Marriage is based on falsehood and sentimentality. Decency and Respectability are mere pretensions to cover up that falsehood. People, who have secured material prosperity in the world, do not want any change in the existing order and so support and justify these false institutions. This morbid sentimentality has a disastrous effort on civilization, for it comes in the way of free and frank discussion of truth. Sex is very real- and sacred as it serves the purpose of the Life Force- but its free discussion in society is taboo because it will be fatal to the institutions which respectable people hold dear. Shaw objects to marriage because by being associated with private property, respectability and sentimentality, it has become an obstacle in the way of the Life Force. By being connected with private property, it diverts attention from procreation to the acquisition of wealth. Shaw is against romance, because it is not essential to sex, and it obscures the real creative purpose of the Life Force. In the ideal society of Shaw, pictured in back to Methuselah, both marriage and family will go, and women, like Zoo, who specialize in babies, will not be compelled to live in the company of their father or fathers, if that company is distasteful to them.
It is the maternal aspect of women, says Duffin, which Shaw emphasizes. He sees her as the prospective mother of many children. He is all in favor of social and economic justice to women, but he is against the worship and adoration of women. “Entering is lists as the woman’s champion, demanding that women should be emancipated that the vote should be given to them and that the doors of the profession should be open to them”, says C.E.M. Joad, “Shaw not only gave women the freedom to do as men did, but gave men the freedom to treat women as if they were men”. In the preface to Man and Superman, he speaks contemptuously of the romantic adoration of women. Women are not the incarnation of music, poetry and painting, but they are flesh and blood as men are. The female for him is not the weaker sex, but the stronger sex, in the sense that women’s instincts are more compelling, their wills more determined, their sense of reality more vivid, and because the fury of creation in more violent in them than in man. Their coyness, their reticence, even their sympathetic interest in the affairs of men, are so many snares to catch the male and reduce him to the status of a bread- winner for herself and her children. Woman is not the pursued, but the pursuer; it is the man who is wooed and won.

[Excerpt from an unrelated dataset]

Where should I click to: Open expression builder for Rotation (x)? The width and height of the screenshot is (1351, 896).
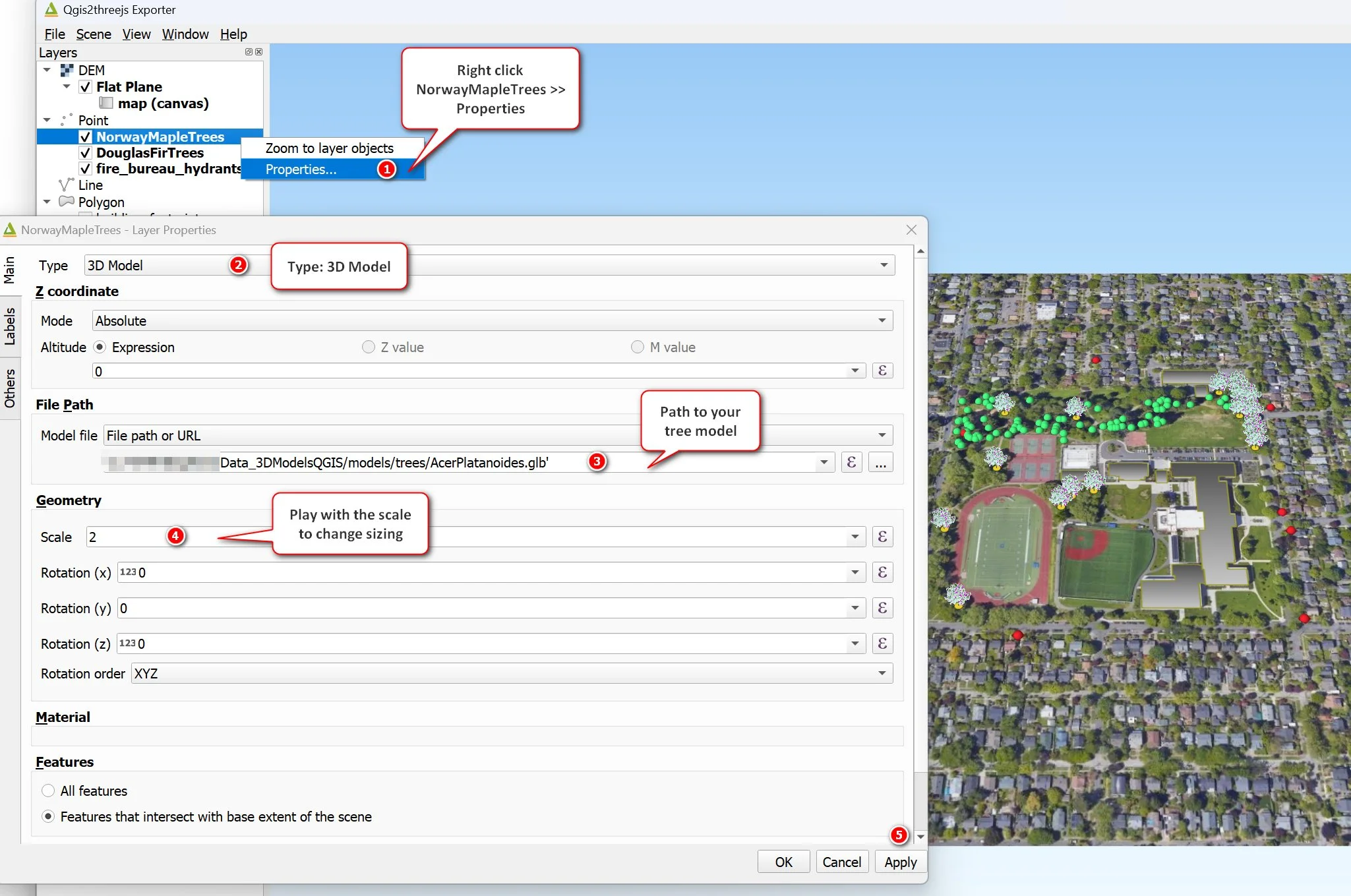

This theme has been treated at length in Man and Superman, while in Arms and the Man he has tried to show romantic love in its true colours.
Women is able to manipulate ninety-nine men out of hundred and convert them into suitable bread- winners, but the hundredth case is that of the genius, and here the woman fails. He fact is that the genius- inventors, artists, scientists, adventurers, etc.- like woman herself, is the repository of a “strong potential of life”, having been specifically created for, “the purpose of carrying life to higher levels.”-(JOAD). “In the genius, life’s purpose is to lift itself to heights of consciousness not previously achieved”, continues Joad, “in the woman to safeguard and protect the level which has already been attained”. It is by means of art, science, literature etc, that life lifts itself up to higher levels, and the great geniuses are the instruments through which this purpose is fulfilled. The genius impelled by the Life Force working within him will sacrifice even wife and children in the pursuance of his purpose, as ruthlessly as woman sacrifices the ordinary man for her purpose. He does not, therefore, make a good husband and bread-winner. Essentially self- centered and egocentric, he comes in clash with the woman, and the clash is often tragic. A woman in order to win over the artist pretends to be sympathetic to his artistic activity and succeeds in inducing the artist to waste his talents in glorifying her. This is a perversion of art, and hence arises Shaw’s condemnation of romantic art. However good, art must be for, ‘Life sake’, and not for, “art’s sake”.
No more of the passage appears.